## SUPPLIED DATA
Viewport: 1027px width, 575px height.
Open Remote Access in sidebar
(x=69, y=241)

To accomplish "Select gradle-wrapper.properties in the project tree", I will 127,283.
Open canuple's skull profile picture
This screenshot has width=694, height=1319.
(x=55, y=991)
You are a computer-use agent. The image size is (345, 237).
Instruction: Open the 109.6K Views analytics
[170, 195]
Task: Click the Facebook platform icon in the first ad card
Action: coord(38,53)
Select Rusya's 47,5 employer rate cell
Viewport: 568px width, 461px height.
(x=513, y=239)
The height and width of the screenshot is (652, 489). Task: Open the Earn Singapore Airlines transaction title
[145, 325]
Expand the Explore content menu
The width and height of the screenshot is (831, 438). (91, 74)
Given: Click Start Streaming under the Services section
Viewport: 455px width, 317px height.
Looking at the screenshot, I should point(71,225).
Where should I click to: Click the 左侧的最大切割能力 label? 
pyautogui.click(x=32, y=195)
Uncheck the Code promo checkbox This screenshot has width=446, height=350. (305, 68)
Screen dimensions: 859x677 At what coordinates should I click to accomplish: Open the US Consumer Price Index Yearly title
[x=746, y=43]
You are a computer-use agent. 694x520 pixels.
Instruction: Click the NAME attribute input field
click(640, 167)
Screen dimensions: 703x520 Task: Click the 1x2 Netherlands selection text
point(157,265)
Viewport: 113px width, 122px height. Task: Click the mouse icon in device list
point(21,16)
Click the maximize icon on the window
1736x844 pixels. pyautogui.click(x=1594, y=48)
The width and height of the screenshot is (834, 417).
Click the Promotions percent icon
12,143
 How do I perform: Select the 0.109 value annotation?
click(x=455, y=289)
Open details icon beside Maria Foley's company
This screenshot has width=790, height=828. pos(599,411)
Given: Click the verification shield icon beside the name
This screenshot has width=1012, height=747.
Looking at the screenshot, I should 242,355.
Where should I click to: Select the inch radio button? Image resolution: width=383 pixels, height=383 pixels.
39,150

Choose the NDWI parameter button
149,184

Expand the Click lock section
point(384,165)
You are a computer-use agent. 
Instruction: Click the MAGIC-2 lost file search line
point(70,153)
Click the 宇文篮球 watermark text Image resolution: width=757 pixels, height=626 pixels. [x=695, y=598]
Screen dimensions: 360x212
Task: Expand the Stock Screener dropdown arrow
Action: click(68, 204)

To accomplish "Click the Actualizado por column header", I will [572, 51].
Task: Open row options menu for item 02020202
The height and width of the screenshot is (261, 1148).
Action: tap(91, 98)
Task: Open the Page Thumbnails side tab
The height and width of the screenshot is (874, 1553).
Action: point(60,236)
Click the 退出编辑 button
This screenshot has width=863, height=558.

## PROBLEM DESCRIPTION
Could you restate word for word the lines above from the one containing "How do I perform: Select" through the one containing "Given: Click the", both included, and nothing else?

## RESPONSE FOR THIS EXERCISE
 How do I perform: Select the 0.109 value annotation?
click(x=455, y=289)
Open details icon beside Maria Foley's company
This screenshot has width=790, height=828. pos(599,411)
Given: Click the verification shield icon beside the name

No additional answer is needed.